Congo, 200 vittime per l’esplosione di un camion cisterna

ULTIMO AGGIORNAMENTO 11:58

L’esplosione di un camion cisterna pieno di carburante ha provocato la morte di 200 persone e il ferimento di altri 100 in Sange, un piccolo villaggio della Repubblica del Congo, a circa 70 chilometri a sud di Bukavu, capoluogo della provincia del Kivu Sud, vicino alla frontiera con il Burundi.  Secondo quanto riferito dalle autorità locali, l’intero villaggio ha preso fuoco in seguito all’esplosione, principalmente a causa della natura delle case, fatte di terra e con un tetto di paglia.

Il portavoce del governo della provincia del Kivu Sud, Vincent Kabanga, ha dichiarato che l’esplosione è avvenuta venerdì notte quando il camion cisterna proveniente dalla Tanzania si è ribaltato nel villaggio di Sange a causa dell’alta velocità. “Il bilancio è di oltre duecento morti – ha detto l’uomo-. È un bilancio provvisorio.

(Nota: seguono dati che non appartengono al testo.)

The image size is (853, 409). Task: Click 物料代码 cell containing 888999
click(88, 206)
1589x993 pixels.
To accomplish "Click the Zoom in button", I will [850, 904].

Ci stiamo recando sul posto per avere un quadro migliore della situazione”.

Secondo le prime testimonianze raccolte, sembrerebbe che parte delle vittime siano state ragginte dal fuoco mentre cercavano di prelevare carburante dal mezzo rovesciato. Un’ipotesi confermata in parte dal governatore della provincia Marcellin Cisambo in una declarazione alla Reuters “alcune persone sono state uccise mentre cercavano di rubare il carburante, ma la maggior parte delle vittime sono persone che stavano al chiuso a guardare la partita dei Mondiali”.